Learning to listen: A review of Chris Arnade’s Dignity

Back in the mid-1970s, I was working as a receiving clerk at the Old Corner Bookstore in Boston. I was making $90 a week, maybe a little less, $40 of which went to the room I rented on Joy Street on the backside of Beacon Hill. Though I had a degree and two years of graduate school under my belt, I also had no car, no insurance, and no savings. I was living that way because I wanted to become a writer, and the job afforded me that time, and because I wanted to live in Boston for a year, which I did.

I never regarded myself as impoverished because life blessed me with limited desires and wants. My income met my needs. Besides, if too much trouble came my way, I knew I could always head back to North Carolina and find a job more suited to my education.
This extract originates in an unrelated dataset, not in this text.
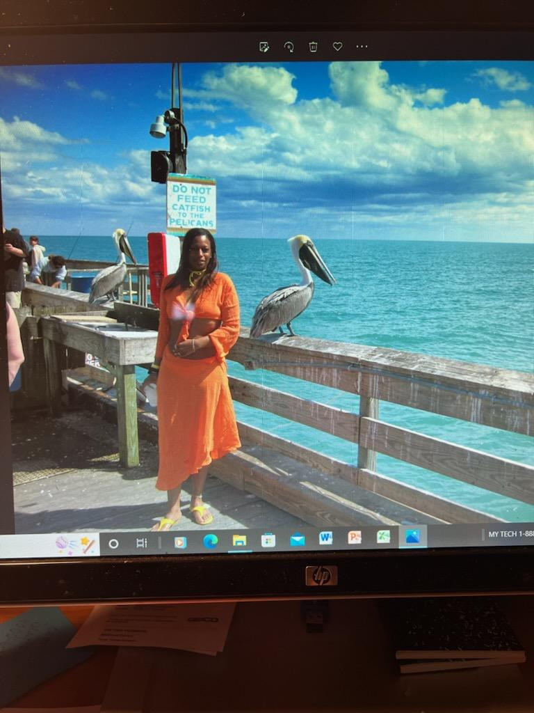Screen dimensions: 534x713
Task: Launch the media player taskbar icon
Action: click(x=180, y=542)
I never thought of myself as poor. Despite those low wages, I never thought of myself as anything other than middle class.

I had choices and I made choices.

But what about those who don’t have choices? Those souls destitute from infancy? Those people living in towns where the factories have closed, where Main Street features shuttered businesses, where the unemployed are made to feel like beggars, where reality means waking up every day hoping to find change for a cup of coffee or enough money for a fix?
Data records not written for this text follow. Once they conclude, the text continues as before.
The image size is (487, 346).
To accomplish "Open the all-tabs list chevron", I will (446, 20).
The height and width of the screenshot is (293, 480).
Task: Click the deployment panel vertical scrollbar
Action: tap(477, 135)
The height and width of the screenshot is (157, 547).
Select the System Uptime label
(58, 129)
In Dignity: Seeking Respect In Back Row America (Sentinel, 2019, 284 pages), Chris Arnade introduces us to those Americans whose choices are few, the human beings at the bottom of the economic ladder. In these photographs and Arnade’s prose we encounter men and women just like those we see begging for money in the streets of Asheville, the ones we pass outside Open Door Ministries in Frog Level in Waynesville, the broken and busted people we find in almost every town and city in America. 

Arnade captures the people we see on our streets, but don’t really see.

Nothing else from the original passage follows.